**Task instructions**. Please echo the part of the listing that opens with the line containing "959x796 pixels." and closes with the line containing "Click the hamburger", copying both of those lines and everything between them exactly and nothing else.

**Extracted entries**.
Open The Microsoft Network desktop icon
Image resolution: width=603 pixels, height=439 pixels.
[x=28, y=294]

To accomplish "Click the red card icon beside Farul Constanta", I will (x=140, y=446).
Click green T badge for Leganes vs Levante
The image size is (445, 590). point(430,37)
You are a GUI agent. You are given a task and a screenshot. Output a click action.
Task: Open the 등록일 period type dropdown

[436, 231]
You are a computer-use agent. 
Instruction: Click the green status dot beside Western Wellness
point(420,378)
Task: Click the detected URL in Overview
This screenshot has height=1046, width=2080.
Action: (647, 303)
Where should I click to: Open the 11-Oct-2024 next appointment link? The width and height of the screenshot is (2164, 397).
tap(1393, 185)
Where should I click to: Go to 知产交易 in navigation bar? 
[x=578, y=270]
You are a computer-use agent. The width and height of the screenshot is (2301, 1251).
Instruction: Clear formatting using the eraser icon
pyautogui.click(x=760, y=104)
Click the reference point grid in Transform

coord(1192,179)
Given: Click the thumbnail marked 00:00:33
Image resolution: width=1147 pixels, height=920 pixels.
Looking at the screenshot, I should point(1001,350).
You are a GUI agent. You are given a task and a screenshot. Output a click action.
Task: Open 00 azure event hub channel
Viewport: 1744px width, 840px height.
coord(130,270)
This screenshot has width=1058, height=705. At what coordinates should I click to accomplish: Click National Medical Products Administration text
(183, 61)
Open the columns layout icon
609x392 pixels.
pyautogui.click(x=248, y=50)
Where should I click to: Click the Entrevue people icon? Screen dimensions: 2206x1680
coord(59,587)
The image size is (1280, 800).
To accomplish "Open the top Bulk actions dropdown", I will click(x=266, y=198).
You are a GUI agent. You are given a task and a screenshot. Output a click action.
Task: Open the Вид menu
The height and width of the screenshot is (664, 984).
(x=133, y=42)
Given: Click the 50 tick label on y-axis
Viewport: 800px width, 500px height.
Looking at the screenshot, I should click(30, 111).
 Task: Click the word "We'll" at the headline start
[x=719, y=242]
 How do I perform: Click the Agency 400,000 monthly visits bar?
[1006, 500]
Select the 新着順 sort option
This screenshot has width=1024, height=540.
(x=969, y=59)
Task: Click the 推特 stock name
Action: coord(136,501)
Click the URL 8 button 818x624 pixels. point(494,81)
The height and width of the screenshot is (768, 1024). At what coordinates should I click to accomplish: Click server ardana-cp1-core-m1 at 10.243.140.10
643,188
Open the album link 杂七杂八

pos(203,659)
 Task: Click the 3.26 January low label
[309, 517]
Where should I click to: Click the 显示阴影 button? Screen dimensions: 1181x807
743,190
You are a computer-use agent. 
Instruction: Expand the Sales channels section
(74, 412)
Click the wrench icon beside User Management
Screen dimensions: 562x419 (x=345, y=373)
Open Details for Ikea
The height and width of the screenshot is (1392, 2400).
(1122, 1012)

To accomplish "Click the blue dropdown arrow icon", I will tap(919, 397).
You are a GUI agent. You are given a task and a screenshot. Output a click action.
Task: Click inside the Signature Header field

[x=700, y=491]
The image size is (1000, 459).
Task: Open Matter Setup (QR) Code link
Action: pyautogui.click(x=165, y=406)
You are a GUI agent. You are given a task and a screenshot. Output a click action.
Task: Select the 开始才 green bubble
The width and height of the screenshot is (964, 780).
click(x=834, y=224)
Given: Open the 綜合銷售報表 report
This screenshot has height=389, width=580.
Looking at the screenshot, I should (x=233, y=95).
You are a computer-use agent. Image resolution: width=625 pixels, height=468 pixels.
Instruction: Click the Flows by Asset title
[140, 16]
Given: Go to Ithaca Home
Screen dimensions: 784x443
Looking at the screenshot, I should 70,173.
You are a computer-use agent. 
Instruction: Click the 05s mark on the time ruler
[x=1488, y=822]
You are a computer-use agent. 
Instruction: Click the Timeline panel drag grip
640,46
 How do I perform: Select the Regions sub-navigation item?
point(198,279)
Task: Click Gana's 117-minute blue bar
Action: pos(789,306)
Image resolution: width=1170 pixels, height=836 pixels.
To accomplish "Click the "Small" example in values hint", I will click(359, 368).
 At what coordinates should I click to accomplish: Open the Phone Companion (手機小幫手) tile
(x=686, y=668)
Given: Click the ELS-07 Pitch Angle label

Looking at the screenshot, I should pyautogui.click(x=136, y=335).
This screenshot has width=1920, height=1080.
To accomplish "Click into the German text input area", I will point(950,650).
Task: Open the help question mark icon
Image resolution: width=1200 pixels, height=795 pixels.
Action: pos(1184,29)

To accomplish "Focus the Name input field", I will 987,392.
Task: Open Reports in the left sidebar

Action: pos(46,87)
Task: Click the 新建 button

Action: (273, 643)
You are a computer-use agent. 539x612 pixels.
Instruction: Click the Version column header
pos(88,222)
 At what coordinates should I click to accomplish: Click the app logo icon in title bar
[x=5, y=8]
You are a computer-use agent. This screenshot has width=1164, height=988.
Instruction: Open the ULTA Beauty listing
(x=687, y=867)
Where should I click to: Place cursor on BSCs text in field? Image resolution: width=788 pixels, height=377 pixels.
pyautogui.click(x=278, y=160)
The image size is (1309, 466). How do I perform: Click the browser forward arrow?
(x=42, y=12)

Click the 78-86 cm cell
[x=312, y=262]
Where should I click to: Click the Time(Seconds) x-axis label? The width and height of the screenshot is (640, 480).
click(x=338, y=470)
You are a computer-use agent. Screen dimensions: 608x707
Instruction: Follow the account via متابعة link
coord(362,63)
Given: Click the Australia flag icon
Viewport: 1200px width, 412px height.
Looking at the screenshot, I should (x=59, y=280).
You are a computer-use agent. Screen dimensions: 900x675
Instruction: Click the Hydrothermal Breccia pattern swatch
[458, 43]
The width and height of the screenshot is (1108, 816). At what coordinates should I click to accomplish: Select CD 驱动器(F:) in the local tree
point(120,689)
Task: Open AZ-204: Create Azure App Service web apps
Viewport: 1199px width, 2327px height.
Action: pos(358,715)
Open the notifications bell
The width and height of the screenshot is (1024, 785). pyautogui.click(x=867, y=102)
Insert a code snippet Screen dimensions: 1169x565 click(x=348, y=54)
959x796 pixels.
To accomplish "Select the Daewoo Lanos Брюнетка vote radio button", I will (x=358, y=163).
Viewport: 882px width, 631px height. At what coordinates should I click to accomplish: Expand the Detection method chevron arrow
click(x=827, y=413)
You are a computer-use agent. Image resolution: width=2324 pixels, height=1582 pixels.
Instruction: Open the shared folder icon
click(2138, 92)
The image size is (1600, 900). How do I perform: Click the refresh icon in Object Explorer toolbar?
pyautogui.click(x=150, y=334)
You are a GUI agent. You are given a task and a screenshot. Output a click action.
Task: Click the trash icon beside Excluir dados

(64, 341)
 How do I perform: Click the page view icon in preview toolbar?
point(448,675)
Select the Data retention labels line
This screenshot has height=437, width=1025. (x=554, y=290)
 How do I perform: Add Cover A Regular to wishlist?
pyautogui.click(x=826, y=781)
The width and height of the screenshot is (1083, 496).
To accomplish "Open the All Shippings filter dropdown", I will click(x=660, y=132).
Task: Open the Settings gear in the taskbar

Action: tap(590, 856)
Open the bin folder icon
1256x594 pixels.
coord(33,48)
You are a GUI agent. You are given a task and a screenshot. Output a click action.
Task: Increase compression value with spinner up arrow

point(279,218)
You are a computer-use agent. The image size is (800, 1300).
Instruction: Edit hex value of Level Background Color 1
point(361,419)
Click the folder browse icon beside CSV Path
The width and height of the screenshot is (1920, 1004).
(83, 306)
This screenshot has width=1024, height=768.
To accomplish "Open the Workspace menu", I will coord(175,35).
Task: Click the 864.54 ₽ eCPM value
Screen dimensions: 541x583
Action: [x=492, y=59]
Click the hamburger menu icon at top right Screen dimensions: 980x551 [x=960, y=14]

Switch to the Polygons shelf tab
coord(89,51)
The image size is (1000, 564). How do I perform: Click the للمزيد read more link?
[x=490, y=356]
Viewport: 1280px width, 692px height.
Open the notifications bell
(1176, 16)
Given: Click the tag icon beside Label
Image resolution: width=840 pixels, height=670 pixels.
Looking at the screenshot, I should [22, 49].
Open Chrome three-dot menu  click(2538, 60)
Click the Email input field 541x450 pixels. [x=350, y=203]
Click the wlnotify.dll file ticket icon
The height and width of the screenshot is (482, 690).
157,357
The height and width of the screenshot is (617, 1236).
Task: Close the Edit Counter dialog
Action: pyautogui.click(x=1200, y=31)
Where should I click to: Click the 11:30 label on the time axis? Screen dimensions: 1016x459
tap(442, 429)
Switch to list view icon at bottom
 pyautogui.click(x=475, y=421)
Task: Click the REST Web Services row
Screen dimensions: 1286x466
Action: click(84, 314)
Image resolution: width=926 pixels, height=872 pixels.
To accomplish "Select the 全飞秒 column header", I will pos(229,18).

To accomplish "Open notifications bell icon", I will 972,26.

**Complete response**.
959x796 pixels.
To accomplish "Select the Daewoo Lanos Брюнетка vote radio button", I will (x=358, y=163).
Viewport: 882px width, 631px height. At what coordinates should I click to accomplish: Expand the Detection method chevron arrow
click(x=827, y=413)
You are a computer-use agent. Image resolution: width=2324 pixels, height=1582 pixels.
Instruction: Open the shared folder icon
click(2138, 92)
The image size is (1600, 900). How do I perform: Click the refresh icon in Object Explorer toolbar?
pyautogui.click(x=150, y=334)
You are a GUI agent. You are given a task and a screenshot. Output a click action.
Task: Click the trash icon beside Excluir dados

(64, 341)
 How do I perform: Click the page view icon in preview toolbar?
point(448,675)
Select the Data retention labels line
This screenshot has height=437, width=1025. (x=554, y=290)
 How do I perform: Add Cover A Regular to wishlist?
pyautogui.click(x=826, y=781)
The width and height of the screenshot is (1083, 496).
To accomplish "Open the All Shippings filter dropdown", I will click(x=660, y=132).
Task: Open the Settings gear in the taskbar

Action: tap(590, 856)
Open the bin folder icon
1256x594 pixels.
coord(33,48)
You are a GUI agent. You are given a task and a screenshot. Output a click action.
Task: Increase compression value with spinner up arrow

point(279,218)
You are a computer-use agent. The image size is (800, 1300).
Instruction: Edit hex value of Level Background Color 1
point(361,419)
Click the folder browse icon beside CSV Path
The width and height of the screenshot is (1920, 1004).
(83, 306)
This screenshot has width=1024, height=768.
To accomplish "Open the Workspace menu", I will coord(175,35).
Task: Click the 864.54 ₽ eCPM value
Screen dimensions: 541x583
Action: [x=492, y=59]
Click the hamburger menu icon at top right Screen dimensions: 980x551 [x=960, y=14]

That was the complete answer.